> Exercise brief
Output exactly the lines below from the one containing "You are a GUI" to the last line, both included. Omit pictures.
==== Entries provided
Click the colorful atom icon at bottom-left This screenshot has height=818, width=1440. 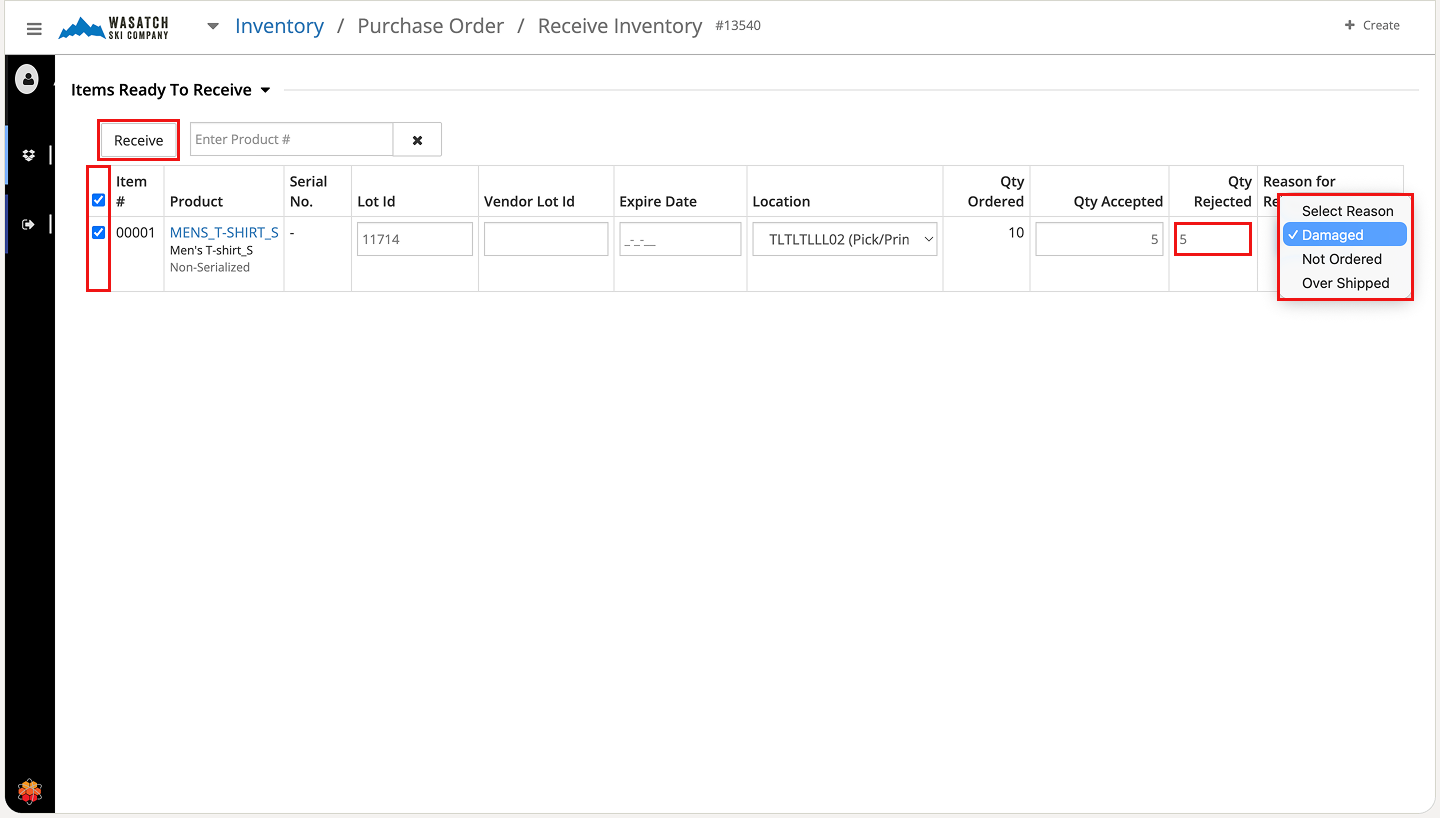[x=30, y=792]
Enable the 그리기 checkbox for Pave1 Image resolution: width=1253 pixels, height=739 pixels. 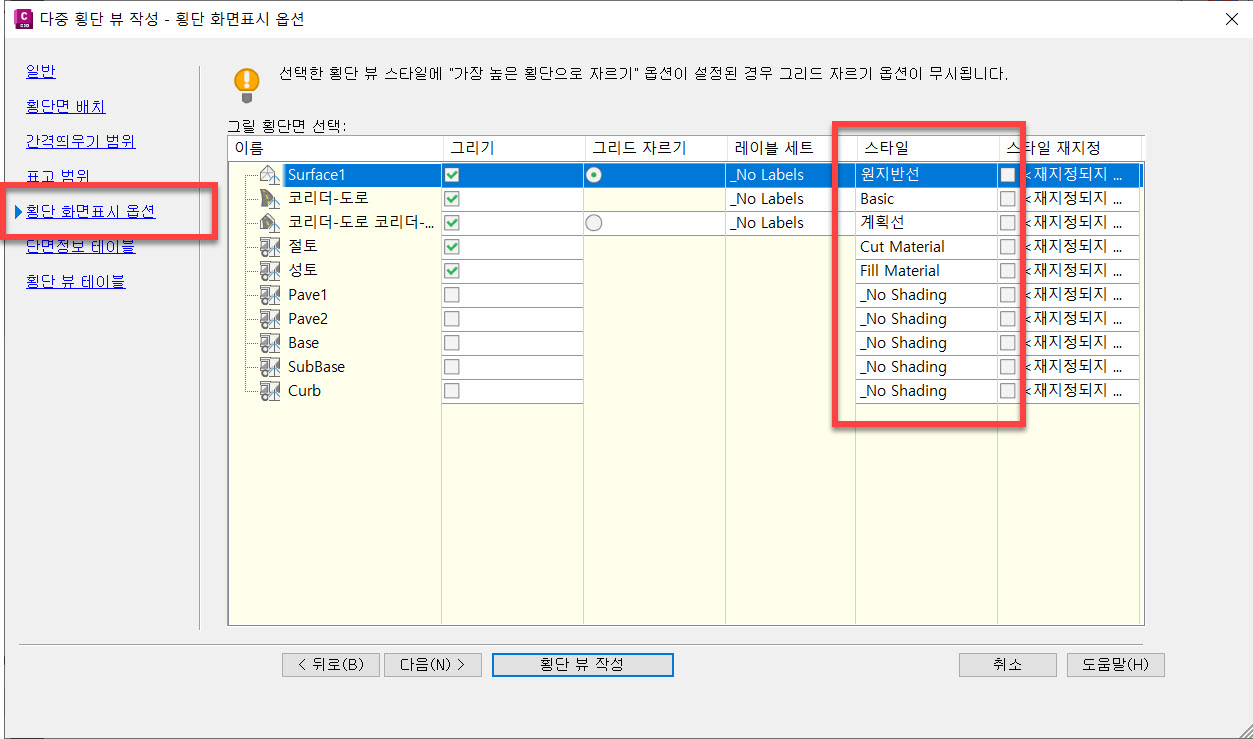tap(452, 295)
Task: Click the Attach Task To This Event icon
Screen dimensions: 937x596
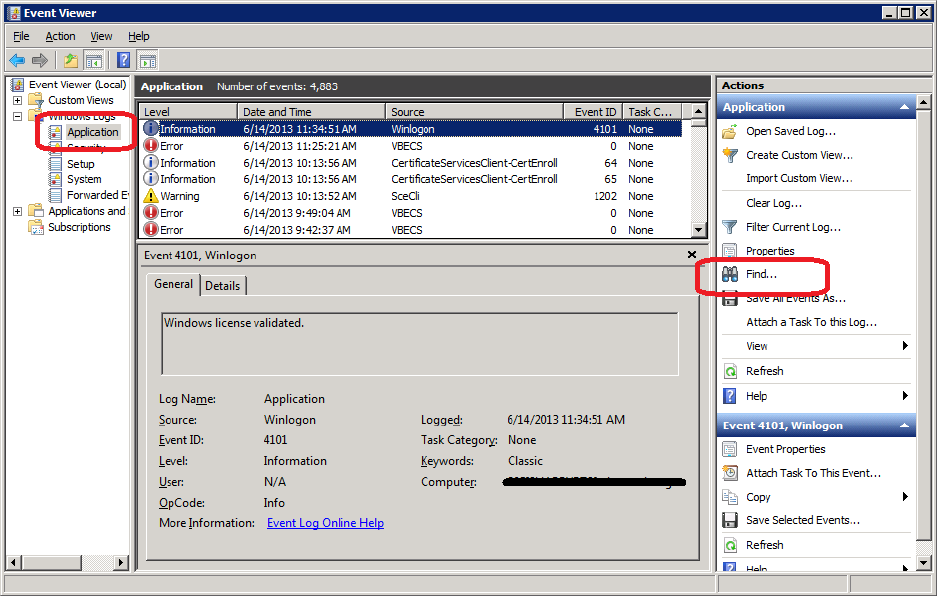Action: tap(730, 473)
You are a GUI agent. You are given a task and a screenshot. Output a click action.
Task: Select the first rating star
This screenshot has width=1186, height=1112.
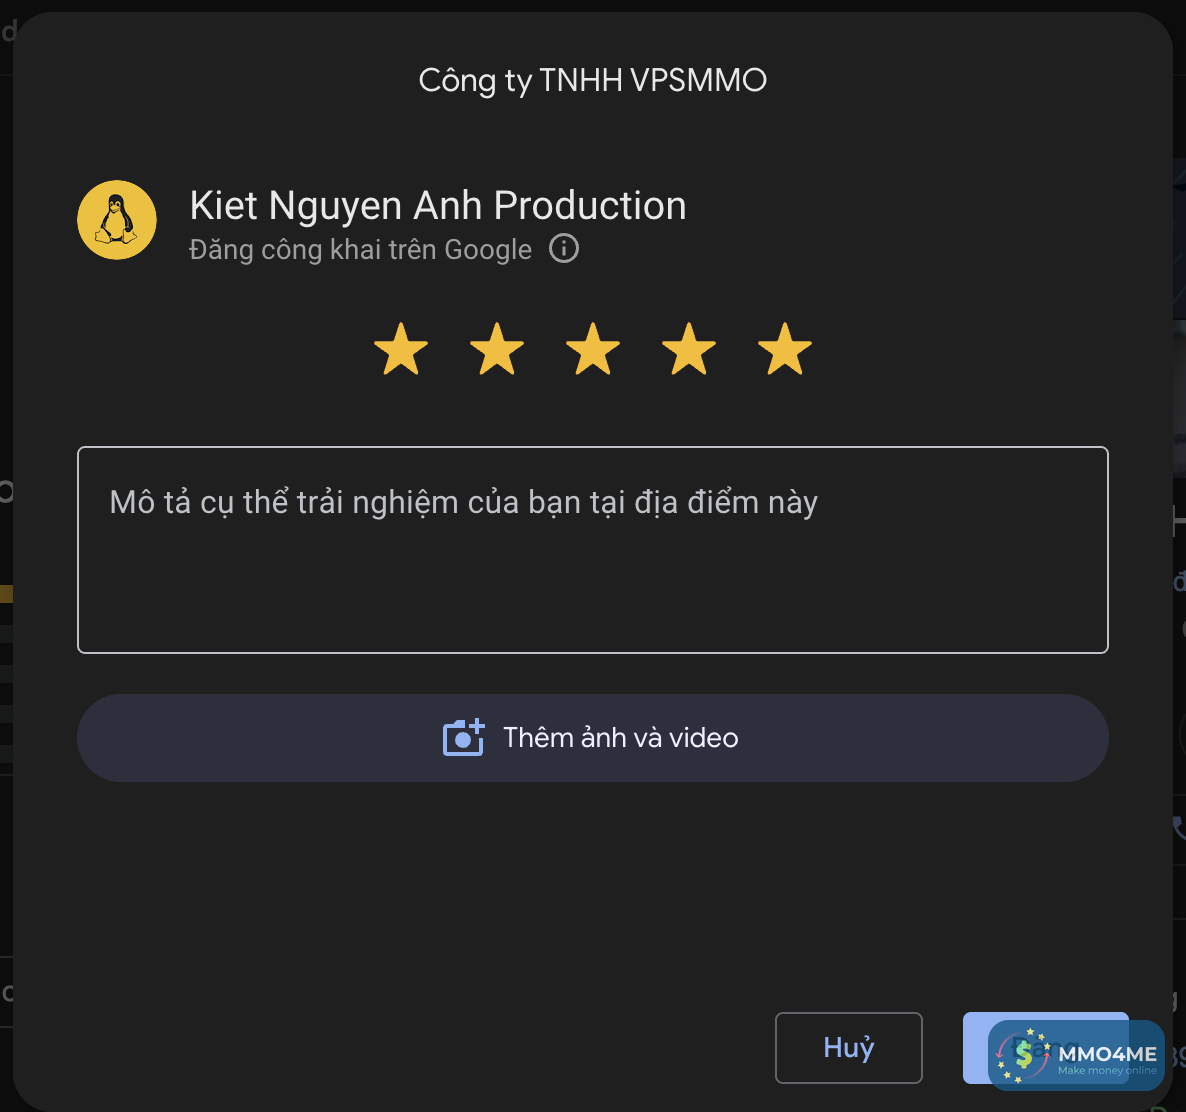click(401, 349)
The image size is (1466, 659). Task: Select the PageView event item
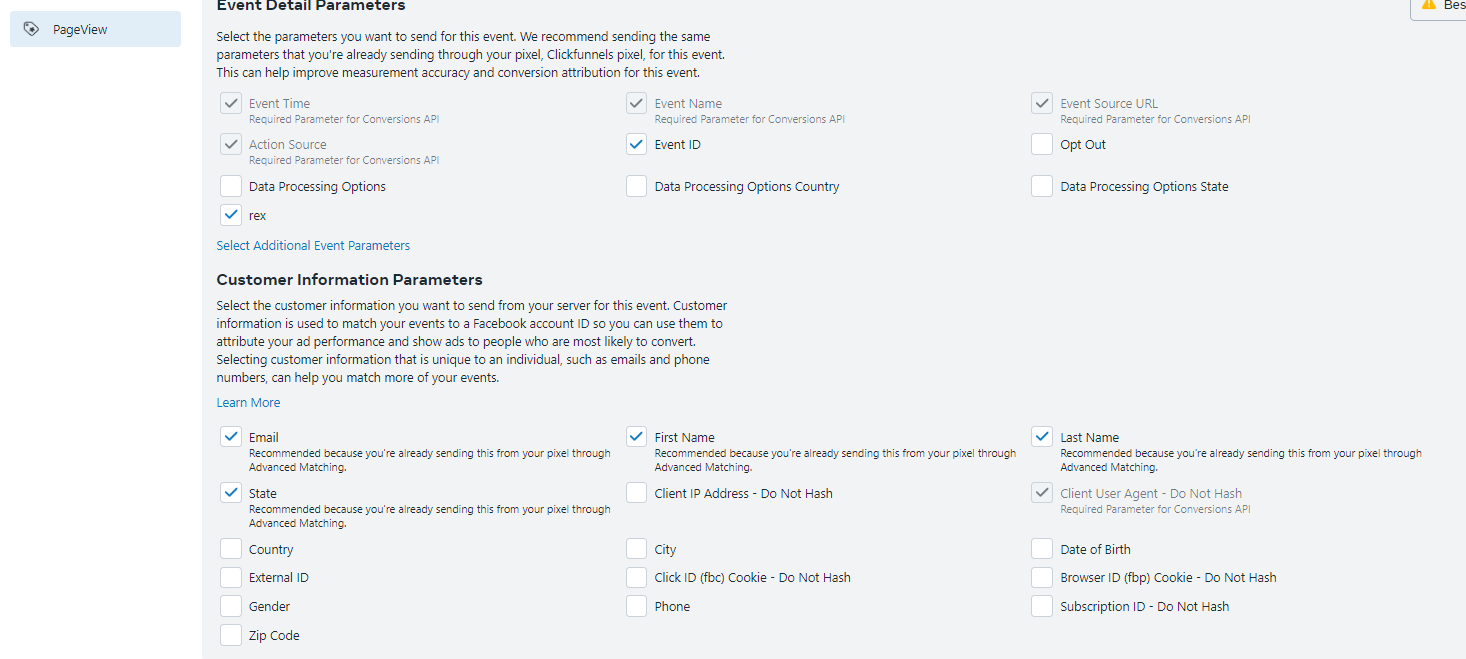95,29
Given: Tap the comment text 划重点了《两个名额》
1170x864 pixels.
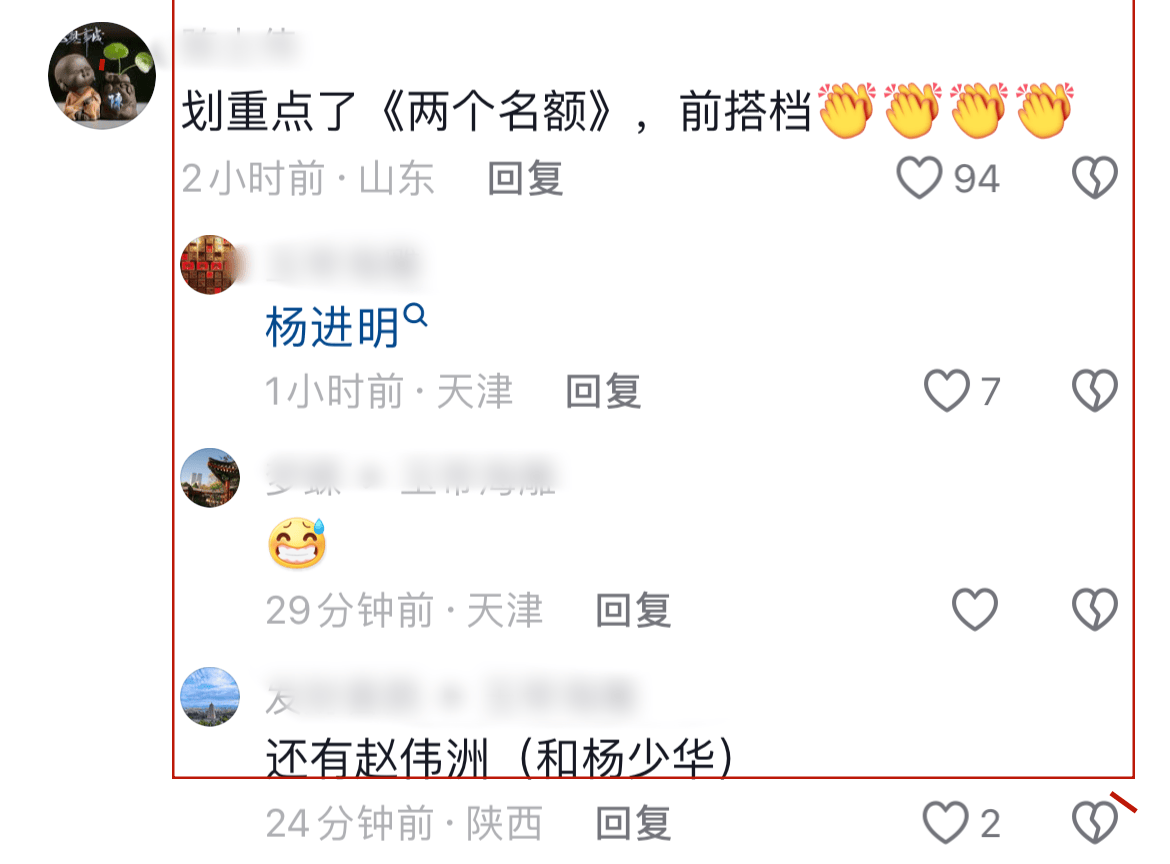Looking at the screenshot, I should 397,112.
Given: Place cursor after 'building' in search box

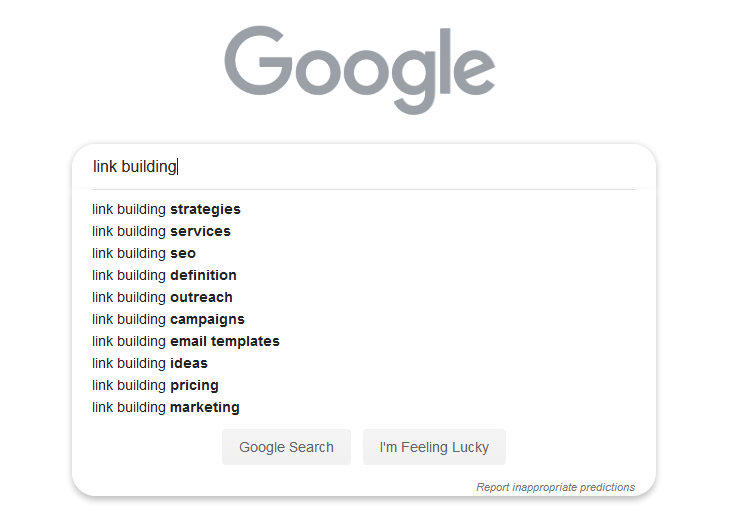Looking at the screenshot, I should (x=177, y=167).
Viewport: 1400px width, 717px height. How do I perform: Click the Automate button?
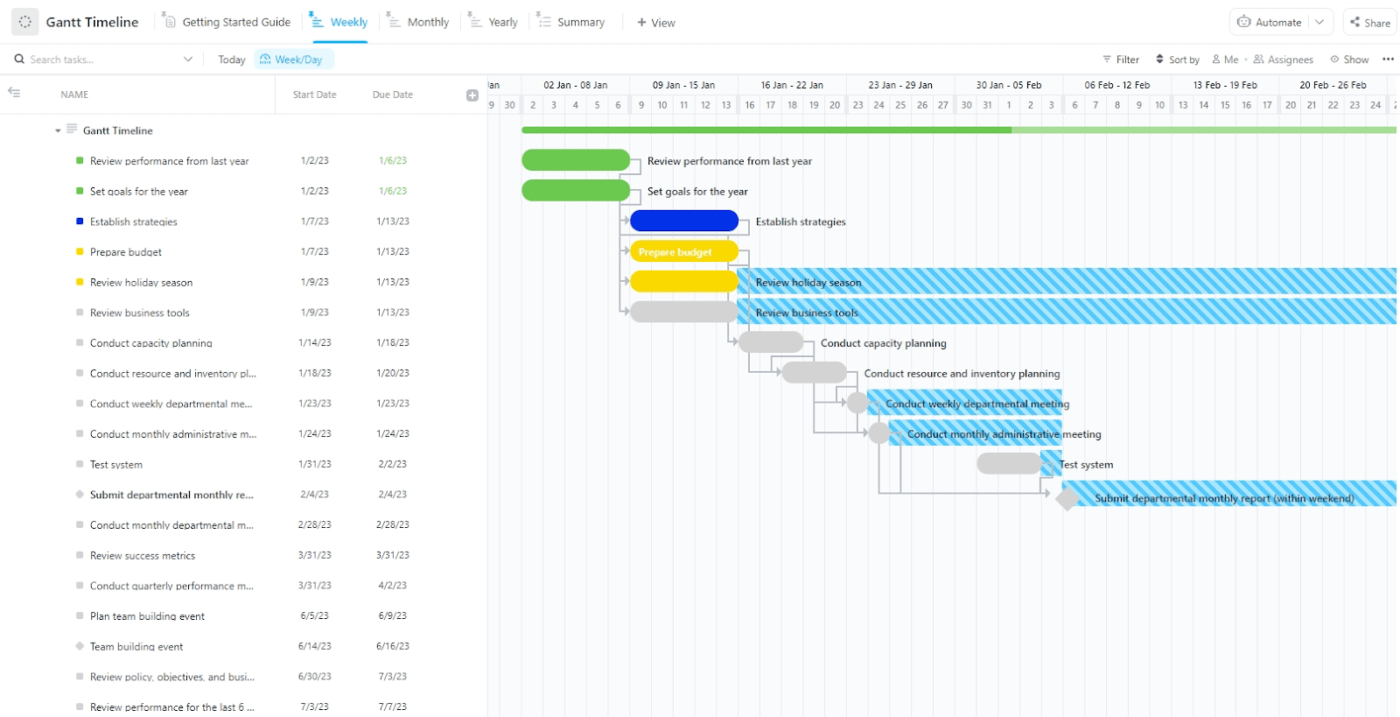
========
> Response below
You are a GUI agent. You are given a task and a screenshot. Output a click action.
Task: Select the first rating star
This screenshot has width=1186, height=1112.
click(401, 349)
The image size is (1466, 659). Task: Select the PageView event item
95,29
Given: Tap the comment text 划重点了《两个名额》
1170x864 pixels.
Looking at the screenshot, I should 397,112.
Given: Place cursor after 'building' in search box

Looking at the screenshot, I should (x=177, y=167).
Viewport: 1400px width, 717px height. How do I perform: Click the Automate button?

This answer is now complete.